(Source records)
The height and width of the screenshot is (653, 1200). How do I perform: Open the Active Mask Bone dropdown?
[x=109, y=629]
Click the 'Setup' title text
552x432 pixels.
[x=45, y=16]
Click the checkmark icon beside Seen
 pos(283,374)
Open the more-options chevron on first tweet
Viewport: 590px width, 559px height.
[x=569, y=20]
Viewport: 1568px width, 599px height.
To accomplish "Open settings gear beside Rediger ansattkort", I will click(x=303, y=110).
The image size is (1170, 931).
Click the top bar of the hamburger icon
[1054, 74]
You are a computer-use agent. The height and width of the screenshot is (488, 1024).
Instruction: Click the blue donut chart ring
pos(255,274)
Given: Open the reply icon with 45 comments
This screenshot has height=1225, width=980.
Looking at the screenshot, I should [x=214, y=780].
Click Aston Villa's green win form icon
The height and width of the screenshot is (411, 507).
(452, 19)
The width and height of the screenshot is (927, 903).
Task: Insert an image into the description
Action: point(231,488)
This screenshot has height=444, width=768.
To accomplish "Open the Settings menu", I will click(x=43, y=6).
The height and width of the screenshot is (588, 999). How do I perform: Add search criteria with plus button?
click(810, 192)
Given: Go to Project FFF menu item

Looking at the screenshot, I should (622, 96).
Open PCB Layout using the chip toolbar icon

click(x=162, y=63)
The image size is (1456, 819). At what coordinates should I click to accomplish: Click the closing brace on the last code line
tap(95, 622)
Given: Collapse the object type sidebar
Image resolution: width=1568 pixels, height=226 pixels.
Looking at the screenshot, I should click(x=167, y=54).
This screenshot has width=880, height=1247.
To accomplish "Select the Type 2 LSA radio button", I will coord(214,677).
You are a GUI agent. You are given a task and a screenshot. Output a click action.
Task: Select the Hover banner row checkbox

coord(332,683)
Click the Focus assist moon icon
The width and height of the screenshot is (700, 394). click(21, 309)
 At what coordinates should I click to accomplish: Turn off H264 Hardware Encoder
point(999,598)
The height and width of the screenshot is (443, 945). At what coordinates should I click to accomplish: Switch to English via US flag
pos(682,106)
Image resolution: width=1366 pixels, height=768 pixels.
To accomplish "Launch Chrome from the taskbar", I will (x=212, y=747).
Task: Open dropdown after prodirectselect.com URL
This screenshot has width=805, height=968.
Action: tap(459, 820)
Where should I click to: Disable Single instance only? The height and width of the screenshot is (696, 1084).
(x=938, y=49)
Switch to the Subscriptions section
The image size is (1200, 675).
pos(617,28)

• What you need to do: Write the lines out verbatim, from the one with "This screenshot has height=1225, width=980." through the last line of the entries, and stop there.

• Finished exercise:
This screenshot has height=1225, width=980.
Looking at the screenshot, I should [x=214, y=780].
Click Aston Villa's green win form icon
The height and width of the screenshot is (411, 507).
(452, 19)
The width and height of the screenshot is (927, 903).
Task: Insert an image into the description
Action: point(231,488)
This screenshot has height=444, width=768.
To accomplish "Open the Settings menu", I will click(x=43, y=6).
The height and width of the screenshot is (588, 999). How do I perform: Add search criteria with plus button?
click(810, 192)
Given: Go to Project FFF menu item

Looking at the screenshot, I should (622, 96).
Open PCB Layout using the chip toolbar icon

click(x=162, y=63)
The image size is (1456, 819). At what coordinates should I click to accomplish: Click the closing brace on the last code line
tap(95, 622)
Given: Collapse the object type sidebar
Image resolution: width=1568 pixels, height=226 pixels.
Looking at the screenshot, I should click(x=167, y=54).
This screenshot has width=880, height=1247.
To accomplish "Select the Type 2 LSA radio button", I will coord(214,677).
You are a GUI agent. You are given a task and a screenshot. Output a click action.
Task: Select the Hover banner row checkbox

coord(332,683)
Click the Focus assist moon icon
The width and height of the screenshot is (700, 394). click(21, 309)
 At what coordinates should I click to accomplish: Turn off H264 Hardware Encoder
point(999,598)
The height and width of the screenshot is (443, 945). At what coordinates should I click to accomplish: Switch to English via US flag
pos(682,106)
Image resolution: width=1366 pixels, height=768 pixels.
To accomplish "Launch Chrome from the taskbar", I will (x=212, y=747).
Task: Open dropdown after prodirectselect.com URL
This screenshot has width=805, height=968.
Action: tap(459, 820)
Where should I click to: Disable Single instance only? The height and width of the screenshot is (696, 1084).
(x=938, y=49)
Switch to the Subscriptions section
The image size is (1200, 675).
pos(617,28)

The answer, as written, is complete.